Concepción College (earlier, Colegio Americano para Senoritas) was a Chilean parochial day and boarding school for girls located in Concepción. It was established in 1878 by the Methodist Episcopal Church. The nearby sister school for boys was "The American College". Both schools were based on U.S. teaching methods and were popular with the residents of the area.

==Establishment==
It was found that mixed-sex education was a great drawback in Concepción. The custom of the country, the ideas of the parents, and the training or lack of training which the children had had, made it difficult. At Concepción, it was deemed best to make a separate school for the girls. Another house was rented, and Lelia A. Waterhouse took charge of the separate school for girls, which was called "Colegio Americano para Senoritas", and later known as Concepcion College, and thus Concepcion College was founded. The school opened a kindergarten department which received young boys also. The school started with nine girls and ten boys. In the boarding department there were six girls. Two of them were from a British family, a home of poverty; the other four, two each, were from the homes of Chilean mothers, widows of Americans. All these were able to pay little or nothing, and Waterhouse at great personal expense maintained them in order that she might have pupils for her school. Of those six, three rendered service through teaching in the schools of the Mission and in other schools.

Often there was a lack of suitable textbooks, and the delay in securing them from the U.S. was so great that at times, from the one book on hand, the lesson was copied on the blackboard for the use of the children. As the U.S. textbooks on geography and history gave so much concerning the United States, and so very, very little about Chile, the teaching according to the textbook was displeasing to the patrons of the schools. To avoid this difficulty, Waterhouse compiled texts on history and geography for use in the Concepcion schools. A textbook was also prepared for the use of the pupils in learning English.

The houses rented were unsuitable in structure and often inadequate in room space.
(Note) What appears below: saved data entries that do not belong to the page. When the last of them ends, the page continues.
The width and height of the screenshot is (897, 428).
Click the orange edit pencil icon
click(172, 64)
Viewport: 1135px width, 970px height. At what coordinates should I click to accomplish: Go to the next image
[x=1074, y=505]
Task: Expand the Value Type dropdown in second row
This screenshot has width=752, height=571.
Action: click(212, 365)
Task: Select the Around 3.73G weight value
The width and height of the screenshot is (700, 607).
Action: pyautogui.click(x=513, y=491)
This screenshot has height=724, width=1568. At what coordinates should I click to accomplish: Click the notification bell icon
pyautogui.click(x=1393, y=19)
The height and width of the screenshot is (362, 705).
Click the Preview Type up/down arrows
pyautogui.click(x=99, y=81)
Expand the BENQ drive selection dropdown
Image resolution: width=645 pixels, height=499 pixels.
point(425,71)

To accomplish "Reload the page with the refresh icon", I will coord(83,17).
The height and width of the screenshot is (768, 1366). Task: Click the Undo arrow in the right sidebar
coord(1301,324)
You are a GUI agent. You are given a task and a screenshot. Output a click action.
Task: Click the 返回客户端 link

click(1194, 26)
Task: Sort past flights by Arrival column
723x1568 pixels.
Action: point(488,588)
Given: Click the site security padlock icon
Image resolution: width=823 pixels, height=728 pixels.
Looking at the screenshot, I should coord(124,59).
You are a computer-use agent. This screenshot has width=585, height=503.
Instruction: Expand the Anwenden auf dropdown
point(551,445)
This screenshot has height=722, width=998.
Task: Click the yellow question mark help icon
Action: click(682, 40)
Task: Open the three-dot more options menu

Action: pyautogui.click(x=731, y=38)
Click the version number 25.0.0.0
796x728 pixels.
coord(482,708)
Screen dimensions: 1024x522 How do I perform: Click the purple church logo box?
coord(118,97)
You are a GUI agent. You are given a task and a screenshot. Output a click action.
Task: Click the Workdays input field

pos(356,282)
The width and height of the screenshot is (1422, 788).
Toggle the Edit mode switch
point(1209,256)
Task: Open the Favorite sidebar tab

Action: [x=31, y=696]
They were not properly furnished. The children had to be marched twice a day into the dining room when they had work which required a writing desk. In the recitation rooms, they sat upon boxes, stools, and little chairs.

Another serious drawback was that often the missionary teacher was not able to use the Spanish language. To preserve good discipline and not lose the pupil by offending the parents was a task sometimes too difficult for the teachers. A pupil lost was income lost, and without income, the school could not survive.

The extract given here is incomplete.